10 min read

On-Device AI for Enterprise: Architecture and Security Model

Enterprise AI doesn't have to mean cloud AI. On-device architectures offer stronger security, simpler compliance, and genuine data sovereignty. Here's the full technical picture.


Enterprise AI has a location problem

Most enterprise AI solutions follow a simple pattern: your data goes to their cloud, their models process it, results come back. For the vendor, this is ideal -- centralized infrastructure, predictable scaling, maximum control. For the enterprise, it's a trade-off they've accepted as inevitable.

But it's not inevitable. The hardware in a modern enterprise laptop -- fast SSDs, multi-core CPUs, 16-32GB of RAM -- is more than capable of running document parsing, text extraction, and workflow orchestration. The language model inference, which does require significant compute, can be accessed via API without sending raw files. The piece that was missing was the software layer to orchestrate this.

On-device AI is the architecture where the agent runtime, file processing, and tool execution happen on the endpoint device. The cloud is used for model inference, not file storage. This post covers the architecture, security model, and enterprise implications in detail.

Architecture layers

An on-device AI system for document processing has four layers:

Layer 1: Local file access

The agent reads files directly from the local file system. No upload, no sync, no staging area. PDFs, DOCX files, XLSX spreadsheets, images -- whatever is in the project folder is accessible immediately.

This layer uses format-specific parsers. A PDF parser handles text extraction, layout analysis, and table reconstruction. A DOCX parser unpacks the OOXML archive and extracts semantic content (paragraphs, headings, lists, tables). An XLSX parser reads cell values, shared strings, and structure.

In docrew, these parsers are written in Rust and compiled into the application binary. There's no dependency on external libraries, Python environments, or system-installed tools. The parsing capability is self-contained.

Layer 2: Agent runtime

The agent runtime is the orchestration layer. It receives a user task ("extract all payment terms from these contracts"), plans the execution steps, and coordinates tools to accomplish the goal.

The runtime manages:

  • Session state: What's been done, what's pending, what the user asked for
  • Tool selection: Which tool to use for each step (file read, text extraction, code execution, model call)
  • Context management: What information the model needs for the next step
  • Error recovery: What to do when a step fails
  • Safety limits: Maximum tool calls, cost ceilings, loop detection

docrew's agent runtime is a Rust binary compiled into the Tauri desktop application. It's not a separate server process. It's not a container. It's native code running as part of the application, with the same lifecycle and security context.

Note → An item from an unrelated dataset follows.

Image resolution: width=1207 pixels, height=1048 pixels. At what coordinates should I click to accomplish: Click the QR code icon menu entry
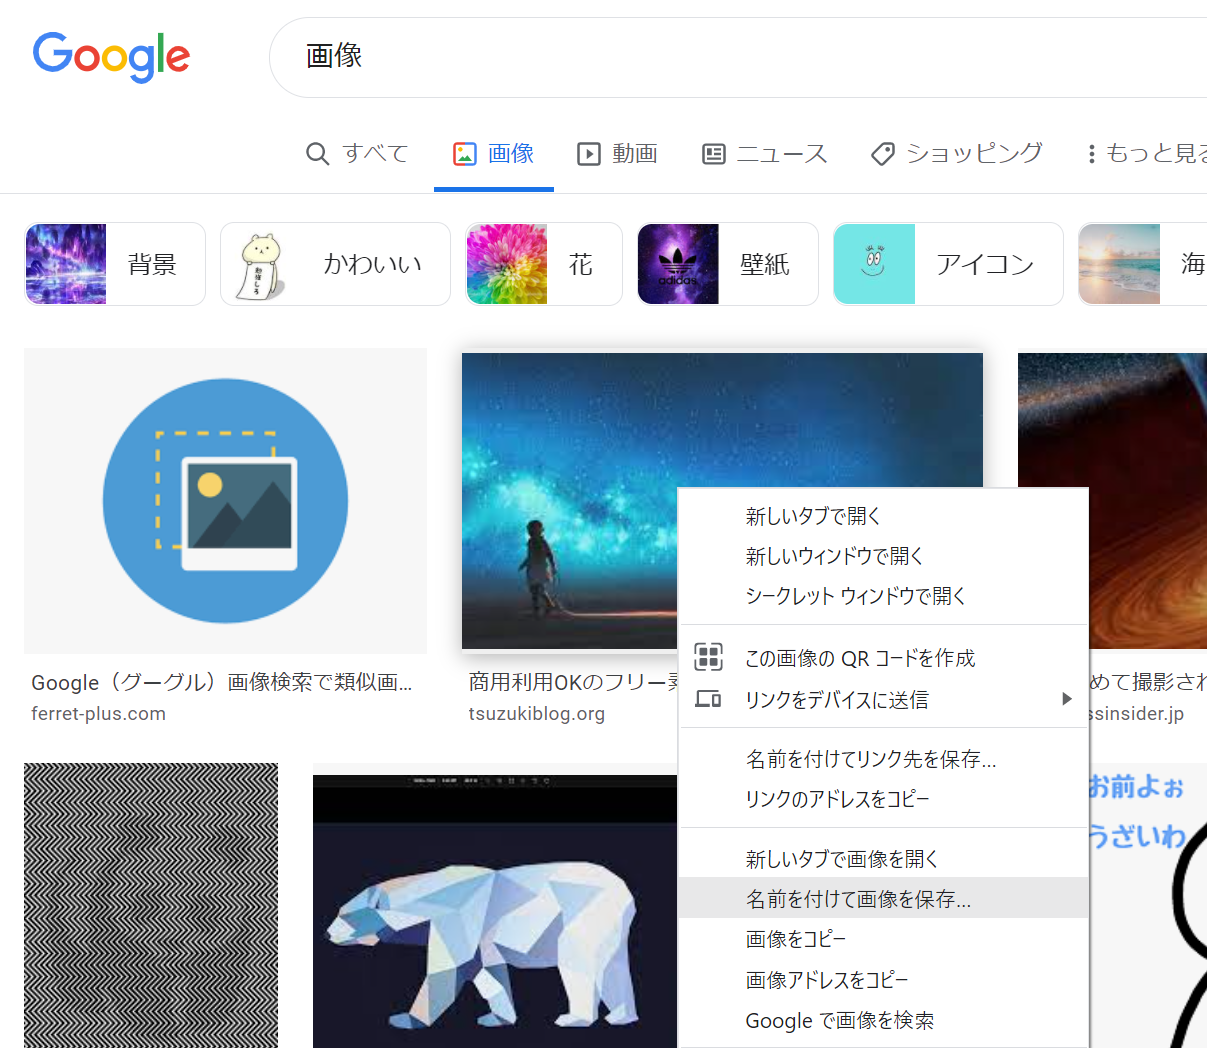[x=709, y=657]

Layer 3: Sandboxed execution

When the agent needs to process data -- run calculations, transform formats, generate reports -- it writes code (typically Python) and executes it in an OS-level sandbox.

The sandbox is the critical security boundary for enterprise deployment. It restricts what the executed code can do:

  • File access: Limited to the project folder. Cannot read files outside the workspace.
  • Network access: Disabled by default. Executed code cannot make network calls.
  • System access: Cannot modify system files, install software, or access other applications.
  • Process isolation: Runs as a restricted subprocess with minimal privileges.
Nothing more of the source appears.